Ishvar: “Patience is needed for dreams to grow and bear fruit.”
Om: “Patience is good when you want to grow a beard.”
From A Fine Balance by Rohinton Mistry
I think I’m more like Om. I DO dream, but I’m also pretty realistic about things. I’m not part of the ‘If you can dream it, you can do it’ school. There are way too many disappointed kids, big kids who haven’t grown up, who were told this only to find out it’s not always true. And now what? Do they think they were lied to? Do they think they are failures? I don’t know. Thoughts?
While Kevin and his mom are talking he backpedals a bit, saying “I didn’t have an unhappy childhood.”
“It wasn’t as good as I thought,” Rebecca says sadly. “But I know we had moments,” (and we see them sleeping together on the floor during a thunderstorm) “you and me, Kevin. I know we did. I feel it in my bones.”
Thinking about moments with each of my children. The scene of Rebecca and Kevin sleeping on the floor reminded me of the months of my last pregnancy. The two older kids were in school, so me and #3 had a lot of time to spend together. He was my sidekick, my shadow, my nap buddy. After lunch and before his siblings got home, we would snuggle up together on the couch, often to the drowsiness inducing sound of the dishwasher running in the kitchen. These were sweet moments.

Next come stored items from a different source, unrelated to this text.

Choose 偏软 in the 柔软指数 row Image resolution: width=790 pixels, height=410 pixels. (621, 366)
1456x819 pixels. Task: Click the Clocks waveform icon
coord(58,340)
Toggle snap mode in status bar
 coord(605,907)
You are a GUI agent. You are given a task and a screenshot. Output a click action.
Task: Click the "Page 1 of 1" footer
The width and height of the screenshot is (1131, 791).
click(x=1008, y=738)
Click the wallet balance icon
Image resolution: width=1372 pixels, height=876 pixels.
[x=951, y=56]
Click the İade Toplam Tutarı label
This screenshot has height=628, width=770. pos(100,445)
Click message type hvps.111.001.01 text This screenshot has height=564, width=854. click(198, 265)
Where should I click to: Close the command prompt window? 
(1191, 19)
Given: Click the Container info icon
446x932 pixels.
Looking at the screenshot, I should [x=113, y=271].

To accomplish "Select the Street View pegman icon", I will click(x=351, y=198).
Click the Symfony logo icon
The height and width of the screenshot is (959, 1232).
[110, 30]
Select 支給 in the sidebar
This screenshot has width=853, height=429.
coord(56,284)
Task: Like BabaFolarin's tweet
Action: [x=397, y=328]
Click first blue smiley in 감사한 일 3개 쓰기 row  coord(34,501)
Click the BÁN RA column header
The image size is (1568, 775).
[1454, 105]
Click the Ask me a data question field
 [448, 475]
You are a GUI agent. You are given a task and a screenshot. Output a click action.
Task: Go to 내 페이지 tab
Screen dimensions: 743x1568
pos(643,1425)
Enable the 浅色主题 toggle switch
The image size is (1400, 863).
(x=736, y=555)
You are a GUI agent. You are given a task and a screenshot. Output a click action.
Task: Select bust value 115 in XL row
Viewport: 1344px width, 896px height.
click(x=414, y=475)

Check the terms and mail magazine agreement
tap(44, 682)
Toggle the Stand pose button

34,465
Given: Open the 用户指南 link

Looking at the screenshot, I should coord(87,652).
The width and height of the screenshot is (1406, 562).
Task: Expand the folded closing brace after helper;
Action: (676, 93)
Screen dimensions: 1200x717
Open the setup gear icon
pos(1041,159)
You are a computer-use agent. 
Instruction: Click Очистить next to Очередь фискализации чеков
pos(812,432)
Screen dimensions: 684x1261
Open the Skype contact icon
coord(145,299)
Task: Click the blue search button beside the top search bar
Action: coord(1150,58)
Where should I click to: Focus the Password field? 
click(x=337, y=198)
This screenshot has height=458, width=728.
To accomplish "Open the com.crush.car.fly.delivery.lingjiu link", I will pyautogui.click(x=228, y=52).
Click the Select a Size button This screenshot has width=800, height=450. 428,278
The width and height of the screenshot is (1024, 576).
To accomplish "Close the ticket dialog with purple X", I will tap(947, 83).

There was the terrifying moment I had with #4, holding hands with this eleven year old girl as we rode in the ambulance together after our car wrecked, this child who was thrown out of the back window. Those seconds when I could not see her were the longest I’ve ever had. God’s grace was on us that night, cushioning the landing of my youngest in the tall grasses on the side of the road.
Then there was the moment when I landed in Shannon, Ireland. My older daughter, who took a different flight, had arrived an hour earlier. She had made a CD of the Duhks for me to listen to on my flight over the Atlantic. I was so excited and relieved at the same time when I saw her there waiting for me, and the next week was an adventure I’ll always cherish.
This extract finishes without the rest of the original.